* Utiliser les informations
1. Veuillez recopier fidèlement le passage de l'extrait sur le rapport Mapping qui commence à « Le rapport parle » et se termine à « tant de spéculations. ».
2. D'après l'extrait sur le rapport Mapping, quel était l'objectif de cet exercice ?
3. En vous appuyant sur l'extrait sur le rapport Mapping, expliquez pourquoi ce rapport n'a donné lieu ni à des enquêtes approfondies ni au rassemblement de preuves admissibles devant un tribunal.

====== Extrait du texte ======


            Le rapport parle de lui-même. Toutefois, je tiens à saisir cette occasion pour préciser à la fois ce qu’il est et ce qu’il n’est pas. D’autant plus que la divulgation non officielle de l’avant–projet du rapport a été suivie de tant de spéculations.

            Avant toute chose, le rapport Mapping est un rapport sur la RDC. Oui, il fait référence à la présence de forces étrangères qui ont été impliquées dans le conflit en RDC et il indique la responsabilité de ces forces pour des violations des droits de l’homme. Il suggère également que d’autres pays ont un rôle à jouer pour aider le processus de justice transitionnelle en RDC. Cela dit, il s’agit principalement d’un rapport sur la RDC, des terribles souffrances dans ce pays et de la capacité de son système de justice à y répondre.

            Deuxièmement, il ne s’agit pas d’une enquête judiciaire. Il n’a pas été destiné au départ à en être une et il ne prétend pas être autre chose que ce qu’il est – un exercice préliminaire. L’objectif était de recueillir des informations de base sur des incidents survenus au cours de la période donnée. Par conséquent, il n’a donné lieu ni à des enquêtes approfondies, ni au rassemblement de preuves suffisantes pour être admissibles devant un tribunal. Le rapport Mapping n’établit pas non plus de la responsabilité pénale individuelle.

            Troisièmement, le but du rapport Mapping était d’encourager les efforts visant à briser le cycle de l’impunité et la continuation de violations graves, en montrant l’ampleur et la gravité des violations des droits de l’homme et du droit international humanitaire commises en RDC. Il s’agit de la « justice de transition». En d’autres termes, il s’agit de vérité, de justice, de réparations et de réformes des institutions clés – pour lutter contre l’impunité et éviter la poursuite du cycle de la violence.

====== Informations fournies ======

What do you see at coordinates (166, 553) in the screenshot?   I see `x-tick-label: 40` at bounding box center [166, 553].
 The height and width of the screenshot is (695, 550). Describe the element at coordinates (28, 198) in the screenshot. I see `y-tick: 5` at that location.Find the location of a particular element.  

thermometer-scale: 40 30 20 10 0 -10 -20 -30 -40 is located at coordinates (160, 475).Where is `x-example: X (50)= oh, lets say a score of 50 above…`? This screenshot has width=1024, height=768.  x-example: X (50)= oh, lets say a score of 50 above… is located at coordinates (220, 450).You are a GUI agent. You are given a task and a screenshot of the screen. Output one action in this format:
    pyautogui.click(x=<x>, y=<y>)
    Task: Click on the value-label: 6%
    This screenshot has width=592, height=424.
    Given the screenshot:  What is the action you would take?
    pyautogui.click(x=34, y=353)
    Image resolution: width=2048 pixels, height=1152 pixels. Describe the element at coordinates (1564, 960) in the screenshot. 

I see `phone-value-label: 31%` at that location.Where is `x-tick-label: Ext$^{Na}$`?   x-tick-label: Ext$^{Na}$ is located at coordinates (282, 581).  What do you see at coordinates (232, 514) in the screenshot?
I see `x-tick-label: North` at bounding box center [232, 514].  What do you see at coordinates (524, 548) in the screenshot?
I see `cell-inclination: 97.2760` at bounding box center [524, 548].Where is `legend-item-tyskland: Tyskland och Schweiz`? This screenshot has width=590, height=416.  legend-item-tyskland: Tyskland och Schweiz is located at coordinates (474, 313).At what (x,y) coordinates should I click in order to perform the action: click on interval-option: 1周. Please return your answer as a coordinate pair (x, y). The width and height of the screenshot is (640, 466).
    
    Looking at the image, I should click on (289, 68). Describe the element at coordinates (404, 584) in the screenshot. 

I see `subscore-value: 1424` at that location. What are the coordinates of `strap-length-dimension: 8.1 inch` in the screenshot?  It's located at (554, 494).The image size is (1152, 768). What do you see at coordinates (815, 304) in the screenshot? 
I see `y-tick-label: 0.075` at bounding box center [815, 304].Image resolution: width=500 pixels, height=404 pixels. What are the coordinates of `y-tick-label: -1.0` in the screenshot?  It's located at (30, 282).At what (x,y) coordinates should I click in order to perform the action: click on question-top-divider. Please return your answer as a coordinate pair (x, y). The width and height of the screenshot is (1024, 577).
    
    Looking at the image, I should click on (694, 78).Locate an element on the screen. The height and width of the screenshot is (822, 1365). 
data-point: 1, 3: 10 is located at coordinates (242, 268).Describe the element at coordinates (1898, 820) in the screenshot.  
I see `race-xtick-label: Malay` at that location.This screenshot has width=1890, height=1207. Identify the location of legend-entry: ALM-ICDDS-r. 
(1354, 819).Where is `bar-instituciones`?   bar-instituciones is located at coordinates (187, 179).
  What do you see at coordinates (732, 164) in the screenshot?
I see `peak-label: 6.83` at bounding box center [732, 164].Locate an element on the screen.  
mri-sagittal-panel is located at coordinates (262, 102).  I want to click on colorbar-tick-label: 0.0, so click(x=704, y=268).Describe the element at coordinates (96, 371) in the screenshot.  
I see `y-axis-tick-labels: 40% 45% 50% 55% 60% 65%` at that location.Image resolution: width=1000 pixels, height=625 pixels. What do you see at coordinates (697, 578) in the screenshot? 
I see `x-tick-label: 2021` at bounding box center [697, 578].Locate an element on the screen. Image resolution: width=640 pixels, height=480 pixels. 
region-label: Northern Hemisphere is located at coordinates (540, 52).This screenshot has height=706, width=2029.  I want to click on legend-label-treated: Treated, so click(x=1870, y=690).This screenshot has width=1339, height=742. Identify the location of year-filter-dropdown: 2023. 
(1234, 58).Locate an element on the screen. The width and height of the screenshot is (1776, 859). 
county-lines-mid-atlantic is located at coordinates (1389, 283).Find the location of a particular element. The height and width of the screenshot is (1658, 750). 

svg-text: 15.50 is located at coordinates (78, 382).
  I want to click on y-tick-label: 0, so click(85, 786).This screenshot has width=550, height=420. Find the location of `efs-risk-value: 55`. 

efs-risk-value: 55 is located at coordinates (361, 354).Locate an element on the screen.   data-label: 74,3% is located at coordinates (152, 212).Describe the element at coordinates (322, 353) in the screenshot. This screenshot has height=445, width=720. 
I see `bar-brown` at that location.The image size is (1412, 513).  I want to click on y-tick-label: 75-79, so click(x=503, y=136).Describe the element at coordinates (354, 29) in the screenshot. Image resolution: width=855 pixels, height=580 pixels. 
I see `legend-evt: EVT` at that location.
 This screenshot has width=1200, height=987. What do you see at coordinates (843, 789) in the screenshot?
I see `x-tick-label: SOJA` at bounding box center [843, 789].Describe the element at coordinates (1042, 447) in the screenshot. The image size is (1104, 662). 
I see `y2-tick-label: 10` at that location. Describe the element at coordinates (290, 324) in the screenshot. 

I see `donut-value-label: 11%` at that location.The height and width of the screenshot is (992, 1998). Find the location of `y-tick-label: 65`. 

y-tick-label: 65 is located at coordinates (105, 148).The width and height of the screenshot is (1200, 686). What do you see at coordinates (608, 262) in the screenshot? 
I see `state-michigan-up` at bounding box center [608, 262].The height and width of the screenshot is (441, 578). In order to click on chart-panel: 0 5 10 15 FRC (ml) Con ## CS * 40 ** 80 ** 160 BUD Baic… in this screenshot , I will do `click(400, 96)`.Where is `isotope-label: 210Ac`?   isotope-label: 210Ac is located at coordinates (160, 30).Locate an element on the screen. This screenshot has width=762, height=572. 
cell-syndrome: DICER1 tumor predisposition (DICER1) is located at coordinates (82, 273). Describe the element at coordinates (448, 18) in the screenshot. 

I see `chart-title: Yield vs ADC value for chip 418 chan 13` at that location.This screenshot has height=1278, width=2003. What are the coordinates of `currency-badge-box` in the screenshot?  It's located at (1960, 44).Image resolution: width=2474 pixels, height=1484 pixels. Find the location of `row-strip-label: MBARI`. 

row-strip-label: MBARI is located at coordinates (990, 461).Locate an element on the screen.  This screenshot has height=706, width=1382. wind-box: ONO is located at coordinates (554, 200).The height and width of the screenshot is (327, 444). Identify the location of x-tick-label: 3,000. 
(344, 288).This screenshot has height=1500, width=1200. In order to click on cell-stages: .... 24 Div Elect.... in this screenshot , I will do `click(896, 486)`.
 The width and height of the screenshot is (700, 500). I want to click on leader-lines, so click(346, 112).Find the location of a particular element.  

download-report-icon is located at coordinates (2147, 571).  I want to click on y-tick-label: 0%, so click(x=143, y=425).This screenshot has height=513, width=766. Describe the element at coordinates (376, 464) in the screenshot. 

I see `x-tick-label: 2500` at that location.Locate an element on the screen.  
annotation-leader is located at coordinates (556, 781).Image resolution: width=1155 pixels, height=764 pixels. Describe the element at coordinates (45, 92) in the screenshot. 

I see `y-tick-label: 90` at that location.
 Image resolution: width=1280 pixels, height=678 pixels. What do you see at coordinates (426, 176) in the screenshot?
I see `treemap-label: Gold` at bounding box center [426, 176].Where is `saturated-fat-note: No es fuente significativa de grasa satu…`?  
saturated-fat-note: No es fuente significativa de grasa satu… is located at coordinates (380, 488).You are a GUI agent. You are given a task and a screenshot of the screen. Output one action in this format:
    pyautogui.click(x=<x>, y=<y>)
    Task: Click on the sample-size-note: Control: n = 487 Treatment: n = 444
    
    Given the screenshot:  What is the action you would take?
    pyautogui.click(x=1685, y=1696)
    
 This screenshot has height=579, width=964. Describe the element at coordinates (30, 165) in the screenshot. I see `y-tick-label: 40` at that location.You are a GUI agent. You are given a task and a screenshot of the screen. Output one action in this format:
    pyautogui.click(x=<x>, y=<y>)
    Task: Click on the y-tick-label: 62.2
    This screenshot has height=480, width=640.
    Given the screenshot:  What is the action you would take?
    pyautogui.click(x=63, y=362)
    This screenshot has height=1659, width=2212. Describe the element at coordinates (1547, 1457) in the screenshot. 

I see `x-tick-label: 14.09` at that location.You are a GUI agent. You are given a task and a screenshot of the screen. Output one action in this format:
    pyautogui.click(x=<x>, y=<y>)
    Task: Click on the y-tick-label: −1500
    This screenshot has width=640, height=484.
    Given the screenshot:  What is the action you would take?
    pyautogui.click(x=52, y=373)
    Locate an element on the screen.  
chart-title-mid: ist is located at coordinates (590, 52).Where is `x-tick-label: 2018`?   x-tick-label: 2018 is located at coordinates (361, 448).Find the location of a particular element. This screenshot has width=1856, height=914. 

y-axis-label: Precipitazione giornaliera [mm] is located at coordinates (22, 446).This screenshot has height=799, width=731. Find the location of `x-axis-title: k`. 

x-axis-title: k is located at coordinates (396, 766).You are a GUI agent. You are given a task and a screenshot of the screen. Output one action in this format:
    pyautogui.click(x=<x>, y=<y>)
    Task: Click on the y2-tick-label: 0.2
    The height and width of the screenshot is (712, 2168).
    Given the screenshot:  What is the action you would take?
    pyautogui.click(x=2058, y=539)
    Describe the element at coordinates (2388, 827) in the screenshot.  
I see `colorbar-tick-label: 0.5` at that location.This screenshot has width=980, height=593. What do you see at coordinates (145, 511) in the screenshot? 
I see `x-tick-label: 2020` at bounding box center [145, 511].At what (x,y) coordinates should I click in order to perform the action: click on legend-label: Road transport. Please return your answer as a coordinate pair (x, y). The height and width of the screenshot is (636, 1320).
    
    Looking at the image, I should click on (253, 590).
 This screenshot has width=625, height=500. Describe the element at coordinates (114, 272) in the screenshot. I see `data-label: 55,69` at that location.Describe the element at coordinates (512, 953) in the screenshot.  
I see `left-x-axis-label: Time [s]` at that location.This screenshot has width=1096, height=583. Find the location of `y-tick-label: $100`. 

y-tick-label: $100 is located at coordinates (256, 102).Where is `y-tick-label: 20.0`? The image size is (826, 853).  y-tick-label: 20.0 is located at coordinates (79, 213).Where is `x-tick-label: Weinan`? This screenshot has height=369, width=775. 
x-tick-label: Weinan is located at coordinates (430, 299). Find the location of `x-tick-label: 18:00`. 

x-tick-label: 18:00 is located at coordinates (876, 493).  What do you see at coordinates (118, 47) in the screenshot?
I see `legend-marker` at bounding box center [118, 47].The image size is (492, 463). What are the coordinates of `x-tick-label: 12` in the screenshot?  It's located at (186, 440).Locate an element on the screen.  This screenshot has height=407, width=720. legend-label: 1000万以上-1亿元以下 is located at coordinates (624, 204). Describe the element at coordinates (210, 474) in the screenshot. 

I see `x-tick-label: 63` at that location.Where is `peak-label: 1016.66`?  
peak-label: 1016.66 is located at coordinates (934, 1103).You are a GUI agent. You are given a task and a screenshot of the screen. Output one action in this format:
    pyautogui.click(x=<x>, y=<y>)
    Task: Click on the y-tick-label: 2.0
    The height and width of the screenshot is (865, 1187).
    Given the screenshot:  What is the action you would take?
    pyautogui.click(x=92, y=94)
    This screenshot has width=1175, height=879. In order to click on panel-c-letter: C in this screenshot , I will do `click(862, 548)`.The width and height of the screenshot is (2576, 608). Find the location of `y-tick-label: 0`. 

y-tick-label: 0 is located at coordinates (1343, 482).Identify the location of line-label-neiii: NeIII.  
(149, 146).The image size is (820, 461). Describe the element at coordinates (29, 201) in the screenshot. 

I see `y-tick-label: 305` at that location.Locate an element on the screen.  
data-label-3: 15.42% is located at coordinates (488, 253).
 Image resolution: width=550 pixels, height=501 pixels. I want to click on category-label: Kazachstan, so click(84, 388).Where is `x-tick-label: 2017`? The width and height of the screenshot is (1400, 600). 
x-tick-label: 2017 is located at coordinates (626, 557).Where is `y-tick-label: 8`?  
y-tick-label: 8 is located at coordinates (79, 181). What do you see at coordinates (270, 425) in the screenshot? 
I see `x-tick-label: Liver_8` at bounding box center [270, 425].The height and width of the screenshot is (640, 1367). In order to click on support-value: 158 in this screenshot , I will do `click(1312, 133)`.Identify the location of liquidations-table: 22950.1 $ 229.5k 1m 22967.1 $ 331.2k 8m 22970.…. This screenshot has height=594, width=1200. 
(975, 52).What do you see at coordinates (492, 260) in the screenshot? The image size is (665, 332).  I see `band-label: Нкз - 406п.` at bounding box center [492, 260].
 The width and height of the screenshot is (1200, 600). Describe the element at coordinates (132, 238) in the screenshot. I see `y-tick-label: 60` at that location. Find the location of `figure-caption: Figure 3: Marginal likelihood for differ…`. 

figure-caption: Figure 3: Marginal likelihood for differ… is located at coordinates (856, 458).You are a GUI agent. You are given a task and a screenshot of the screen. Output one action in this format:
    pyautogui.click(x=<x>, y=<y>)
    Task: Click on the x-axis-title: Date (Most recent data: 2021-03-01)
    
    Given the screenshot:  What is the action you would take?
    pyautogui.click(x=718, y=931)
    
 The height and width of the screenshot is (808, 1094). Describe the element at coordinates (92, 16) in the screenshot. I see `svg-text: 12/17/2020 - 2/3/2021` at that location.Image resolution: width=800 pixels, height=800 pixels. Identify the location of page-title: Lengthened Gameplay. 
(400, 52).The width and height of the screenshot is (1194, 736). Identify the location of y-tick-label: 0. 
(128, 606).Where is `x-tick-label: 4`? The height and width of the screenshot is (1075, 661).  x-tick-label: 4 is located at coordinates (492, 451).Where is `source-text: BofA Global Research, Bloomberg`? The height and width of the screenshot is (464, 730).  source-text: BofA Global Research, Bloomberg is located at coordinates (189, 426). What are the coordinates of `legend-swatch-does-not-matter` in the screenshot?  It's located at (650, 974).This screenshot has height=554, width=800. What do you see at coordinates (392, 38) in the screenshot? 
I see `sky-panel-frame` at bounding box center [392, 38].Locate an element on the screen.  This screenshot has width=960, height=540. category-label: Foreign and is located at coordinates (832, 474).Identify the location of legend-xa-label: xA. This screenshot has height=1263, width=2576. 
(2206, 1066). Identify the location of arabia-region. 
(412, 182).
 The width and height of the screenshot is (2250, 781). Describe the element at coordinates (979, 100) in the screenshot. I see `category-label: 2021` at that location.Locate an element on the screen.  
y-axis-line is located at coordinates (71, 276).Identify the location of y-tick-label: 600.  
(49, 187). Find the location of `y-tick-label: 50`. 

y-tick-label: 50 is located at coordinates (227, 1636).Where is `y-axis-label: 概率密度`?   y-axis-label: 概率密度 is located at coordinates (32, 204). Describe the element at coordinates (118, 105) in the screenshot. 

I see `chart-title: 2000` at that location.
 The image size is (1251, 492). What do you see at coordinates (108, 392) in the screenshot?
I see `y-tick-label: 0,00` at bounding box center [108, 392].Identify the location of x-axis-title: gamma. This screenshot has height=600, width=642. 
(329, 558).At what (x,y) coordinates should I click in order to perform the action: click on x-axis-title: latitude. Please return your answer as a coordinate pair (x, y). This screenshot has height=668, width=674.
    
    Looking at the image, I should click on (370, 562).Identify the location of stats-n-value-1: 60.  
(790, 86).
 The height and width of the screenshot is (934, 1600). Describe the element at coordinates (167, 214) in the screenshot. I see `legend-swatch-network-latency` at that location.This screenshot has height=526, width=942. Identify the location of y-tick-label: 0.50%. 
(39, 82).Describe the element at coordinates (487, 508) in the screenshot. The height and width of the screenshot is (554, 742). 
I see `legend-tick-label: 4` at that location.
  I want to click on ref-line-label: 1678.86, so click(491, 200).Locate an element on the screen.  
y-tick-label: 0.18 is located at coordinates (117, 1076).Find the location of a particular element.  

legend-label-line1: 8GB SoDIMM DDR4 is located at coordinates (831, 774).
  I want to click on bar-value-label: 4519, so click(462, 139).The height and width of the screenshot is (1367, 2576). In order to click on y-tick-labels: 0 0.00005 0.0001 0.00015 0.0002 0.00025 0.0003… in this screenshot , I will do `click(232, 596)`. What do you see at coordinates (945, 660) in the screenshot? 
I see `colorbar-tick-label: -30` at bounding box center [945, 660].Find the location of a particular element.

======

* Résultats des tâches
1.
Le rapport parle de lui-même. Toutefois, je tiens à saisir cette occasion pour préciser à la fois ce qu’il est et ce qu’il n’est pas. D’autant plus que la divulgation non officielle de l’avant–projet du rapport a été suivie de tant de spéculations.

2. Recueillir des informations de base sur des incidents survenus au cours de la période donnée.

3. Le rapport n'était pas destiné à être une enquête judiciaire. Il s'agissait d'un exercice préliminaire dont l'objectif était de recueillir des informations de base sur des incidents survenus au cours de la période donnée.